What Alien Arsenal intends to do is demonstrate how a blockchain-powered game can be fun and user friendly without hassling with wallets, plug-ins or any number of other frustrations. Beyond that, players will own "Smart Game Objects" (the aliens that you raise, most likely, and other in-game items) that can be transported and adapted into future games -- not just games created by 8 Circuit.

8 Circuit Studios

Right now they're focusing on testing game mechanics and usability in private beta, and the very last stage will be monetization (the company is currently self-funded). The success of and lessons learned from this game will be crucial in showing the world that games like this can be built without layers of complexity that could deter literally millions of gamers.

But what comes after Alien Arsenal will be the true proving grounds for what 8 Circuit Studios wants to build. The studio's 2019 release for PC and console will be D-PARC, a space survival simulation where players inhabit the mind of a ship's AI (cleverly named the n-Satoshi for the crypto geeks out there). It will mix elements of first-person shooters and space combat, and allow a player's character to exist permanently on the blockchain.

8 Circuit Studios

Despite being entirely different genres on different platforms, both D-PARC and Alien Arsenal will allow for the transfer of characters and object between both games. Mayo isn't ready to divulge how this will play out, but the feature alone is worth keeping an eye on.

The ball then falls into the court of other publishers and developers to let these characters be imported into their games. To allow them to continuously evolve. As I said, it's going to be a long and rocky road as this concept is even more in its infancy than blockchain itself.

The Big Barrier: Will Publishers Play Along?

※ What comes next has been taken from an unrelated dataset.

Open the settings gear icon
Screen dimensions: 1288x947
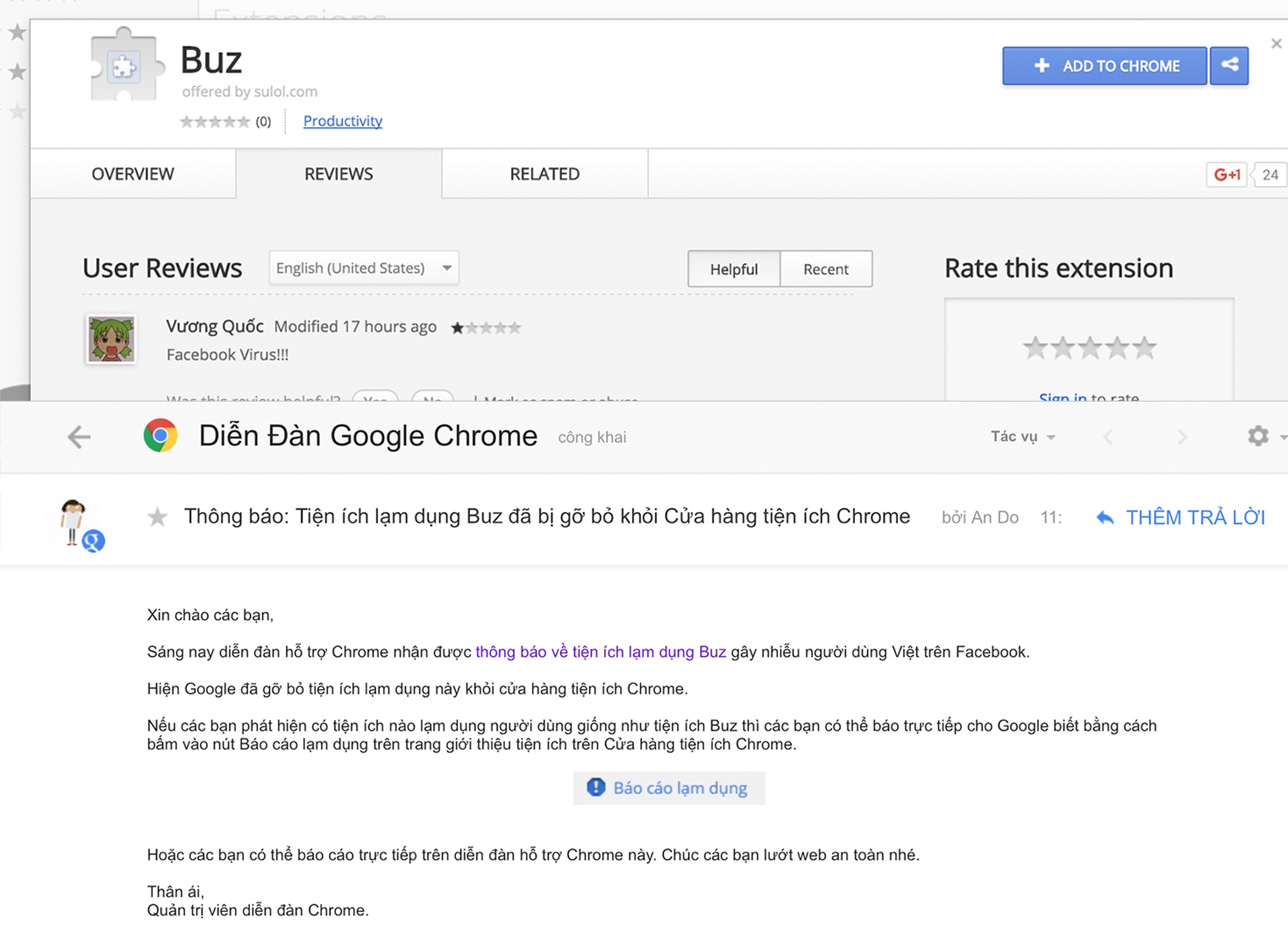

Mayo points out that EverdreamSoft, the team behind Spells of Genesis, is one of the early adopters of blockchain-based gaming. With their digital TCG (Trading Card Game), players can collect certain unique spell cards and truly own them, trading them or selling them outside of the game, and the developers grant them the right to bring them into other games.

Because of that pioneering spirit, 8 Circuit Studios is talking to EverdreamSoft about sharing their in-game currencies between worlds. But they're brainstorming something else that's really cool.

Imagine the aliens you collect in Alien Arsenal being represented as unique spell cards in Spells of Genesis, incorporating their skills or abilities from the former. That's one minor example, but this could be extrapolated into some thrilling crossover potential in larger games.

The billion dollar question, of course, is whether or not enough developers are willing to jump enthusiastically onto this train. You can imagine game creators wanting to retain their artistic vision, their original fingerprint that identifies a game world as theirs and theirs alone. But as Mayo mentioned with the Alien Arsenal example, exercising some creativity in how these objects and characters traverse worlds could solve that problem.

Before I close this off, I want to say that my conversation with James Mayo was truly memorable, and it's impossible to include all the talking points here. He has a conservative, longterm roadmap for contributing his little slice of work to the concept of a Metaverse. I may release the entire interview as a podcast, or follow up on a more granular level later this week. But I do believe he and his team are onto something special.

Make no mistake, 8 Circuit Studios has a gargantuan task in front of them. They're virtually unknown. They're self-funded and driven more by passion and their shared vision of the future than by income. They will need the cooperation -- or at least recognition -- of a massive and fragmented industry.

Sometimes, though, the first small steps end up having the loudest echoes down the road.